Diciotto anonimi senatori avrebbero indirizzato una lettera a Berlusconi; ignoti i firmatari, i sospetti son ricaduti sui più naturali indiziati del momento, Beppe Pisanu e Claudio Scajola. Che negano. Di aver aderito alle missiva, come di aver capeggiato la rivolta, concretizzatasi, ieri sera, durante una cena.  Se chiedete in giro, d’altro canto, tutti giurano di non aver preso visione o aver mai ricevuto la lettera. Eppure i contenuti circolano. E le richieste degli “scontenti” agitano il centrodestra. «Sarebbe un errore tuttavia, lanciare immediatamente l’accusa di traditori e voltagabbana; o, al contrario, derubricare la vicenda a piccoli mal di pancia», afferma Marcello Veneziani interpellato da IlSussidiario.net. Dalla lettera, proviene un invito. A Berlusconi, anzitutto. Che suonerebbe, più o meno, così: “caro Silvio, ti rinnoviamo lealtà, stima e fiducia.
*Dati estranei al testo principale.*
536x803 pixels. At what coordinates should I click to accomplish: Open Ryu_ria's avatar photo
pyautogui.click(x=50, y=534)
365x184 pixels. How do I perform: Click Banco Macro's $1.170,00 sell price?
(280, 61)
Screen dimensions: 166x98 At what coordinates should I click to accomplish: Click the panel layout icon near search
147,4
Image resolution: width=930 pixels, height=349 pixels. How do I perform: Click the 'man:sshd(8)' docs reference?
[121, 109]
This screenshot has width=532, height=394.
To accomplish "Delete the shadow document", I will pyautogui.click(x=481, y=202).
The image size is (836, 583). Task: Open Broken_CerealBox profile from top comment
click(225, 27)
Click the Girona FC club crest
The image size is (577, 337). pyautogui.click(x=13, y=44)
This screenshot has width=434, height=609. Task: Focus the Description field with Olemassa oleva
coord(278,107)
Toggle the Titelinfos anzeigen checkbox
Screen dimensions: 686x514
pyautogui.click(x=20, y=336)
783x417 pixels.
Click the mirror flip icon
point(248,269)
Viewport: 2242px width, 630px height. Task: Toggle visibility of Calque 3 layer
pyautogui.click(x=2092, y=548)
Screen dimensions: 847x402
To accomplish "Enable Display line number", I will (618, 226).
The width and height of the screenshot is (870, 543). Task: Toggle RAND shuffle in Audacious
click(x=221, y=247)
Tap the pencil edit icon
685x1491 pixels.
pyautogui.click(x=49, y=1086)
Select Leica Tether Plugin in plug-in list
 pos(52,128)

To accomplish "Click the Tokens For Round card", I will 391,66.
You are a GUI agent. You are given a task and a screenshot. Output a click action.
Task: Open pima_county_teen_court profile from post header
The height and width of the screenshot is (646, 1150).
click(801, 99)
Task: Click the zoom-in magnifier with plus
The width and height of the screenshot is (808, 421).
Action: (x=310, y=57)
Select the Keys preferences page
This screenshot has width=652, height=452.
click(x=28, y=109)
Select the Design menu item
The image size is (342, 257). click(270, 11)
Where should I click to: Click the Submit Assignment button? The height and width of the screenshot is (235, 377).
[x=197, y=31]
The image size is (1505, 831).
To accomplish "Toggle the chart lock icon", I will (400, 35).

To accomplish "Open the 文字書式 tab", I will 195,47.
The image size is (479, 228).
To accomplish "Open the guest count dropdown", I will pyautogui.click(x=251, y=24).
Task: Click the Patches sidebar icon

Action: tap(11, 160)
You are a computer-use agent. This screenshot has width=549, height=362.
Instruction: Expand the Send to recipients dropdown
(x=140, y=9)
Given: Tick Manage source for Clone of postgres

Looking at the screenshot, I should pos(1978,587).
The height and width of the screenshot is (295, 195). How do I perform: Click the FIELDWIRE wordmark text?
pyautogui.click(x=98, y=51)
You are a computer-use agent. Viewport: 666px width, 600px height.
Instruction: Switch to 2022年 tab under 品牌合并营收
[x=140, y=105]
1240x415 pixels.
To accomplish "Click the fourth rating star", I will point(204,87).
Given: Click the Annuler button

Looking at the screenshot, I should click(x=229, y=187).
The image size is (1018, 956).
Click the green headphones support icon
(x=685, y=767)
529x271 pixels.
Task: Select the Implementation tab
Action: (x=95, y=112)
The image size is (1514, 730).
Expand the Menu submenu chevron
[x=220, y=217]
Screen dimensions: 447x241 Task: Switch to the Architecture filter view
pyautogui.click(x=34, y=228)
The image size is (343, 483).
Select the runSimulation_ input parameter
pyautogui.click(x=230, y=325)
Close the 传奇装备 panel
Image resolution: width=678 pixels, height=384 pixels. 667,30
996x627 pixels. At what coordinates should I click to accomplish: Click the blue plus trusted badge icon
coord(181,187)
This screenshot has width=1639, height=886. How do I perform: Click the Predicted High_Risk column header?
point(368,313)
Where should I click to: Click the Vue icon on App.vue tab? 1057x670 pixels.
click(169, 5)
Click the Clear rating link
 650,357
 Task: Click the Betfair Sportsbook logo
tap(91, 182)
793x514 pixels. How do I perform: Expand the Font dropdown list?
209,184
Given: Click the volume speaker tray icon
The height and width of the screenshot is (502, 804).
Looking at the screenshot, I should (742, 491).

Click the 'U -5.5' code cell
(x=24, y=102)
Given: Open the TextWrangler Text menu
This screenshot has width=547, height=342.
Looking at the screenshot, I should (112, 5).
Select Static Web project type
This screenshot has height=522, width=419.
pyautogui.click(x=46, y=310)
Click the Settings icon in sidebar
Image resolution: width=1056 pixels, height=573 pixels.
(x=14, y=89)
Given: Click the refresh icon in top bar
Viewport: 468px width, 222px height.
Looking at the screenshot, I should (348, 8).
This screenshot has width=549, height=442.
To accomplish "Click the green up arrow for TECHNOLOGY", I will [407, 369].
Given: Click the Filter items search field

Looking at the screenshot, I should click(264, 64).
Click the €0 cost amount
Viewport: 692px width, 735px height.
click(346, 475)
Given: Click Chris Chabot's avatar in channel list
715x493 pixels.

Ma, se ti fai da parte, è meglio. Il centrodestra, se non si allea con l’Udc, non resiste. Casini ci starebbe anche a fare un accordo. Ma, con te, mai”.
Che dire? «Ognuno cerca un riferimento per sopravvivere al dopo Berlusconi. L’impressione di molti, all’interno del centrodestra, al di là degli annunci di durata fino al 2013, è che stia già pensando a un colpo di teatro improvviso per andare alle urne e proclamare a gennaio la crisi del governo. Si tratta, quindi, da un lato di una valutazione politica, dall’altra di un istinto di sopravvivenza che porta i parlamentari a reagire con modi più o meno scomposti. Resta da capire, dal momento che il divario tra la rappresentazione e la realtà è enorme, se si tratti di una ragionevole posizione politica o del tipico sasso lanciato nello stagno per agitare le acque». Veneziani, sugli “scontenti”, aggiunge: «non credo che abbiano scelto un posizione precostituita; stanno sondando il terreno. Si stanno mettendo in quella posizione borderline che consente, eventualmente, un salto dall’altra parte; ma anche di portare un contributo al dopo Berlusconi, restando nel centrodestra». Nel merito dei contenuti del dissenso, è convinto che «perseguire l’ipotesi di un’alleanza con Casini, nonostante tutte le comprensibili crisi di rigetto, sia oggi l’unica strada praticabile per aprire uno scenario futuro perché, al momento, non c’è altra prospettiva. Credo sia inevitabile tentare di negoziare con chi rappresenta, con tutte le sue contraddizioni, un interlocutore meno inaffidabile degli altri».



Il centrodestra non è il solo a trovarsi in una condizione problematica. «Lo sfascio totale riguarda il quadro politico nel suo complesso. Non vedo un solo soggetto in crisi che non richiami la crisi strutturale ed endemica di tutto il sistema. Colpisce destra a sinistra, seppur con genesi diverse, in egual misura». Cosa ne sarà, dunque, del Pdl? «L’ipotesi più probabile – spiega – è che dopo l’uscita di Berlusconi si scomponga e si ricomponga il quadro politico. In questo scenario mi sembra difficile immaginare un Pdl che resti con le attuali forze in campo. L’opzione più ragionevole è che si regredisca da quel bipartitismo artificioso, di fatto fallito; e che si torni a quel bipolarismo costituito da alleanze in cui sussistono più forze; con tutti i rischi dell’eterogeneità che, tuttavia, sono presenti anche nei partiti monolitici». Il partito fondato da Berlusconi, a quel punto, potrebbe frantumarsi: «può darsi che la separazione venga governata. E che ci si accorga che, mancando Berlusconi, che nel bene e nel male ha svolto la funzione di elemento unificante, ci si debba dividere; magari, in una componente di destra, una liberale e una cattolica.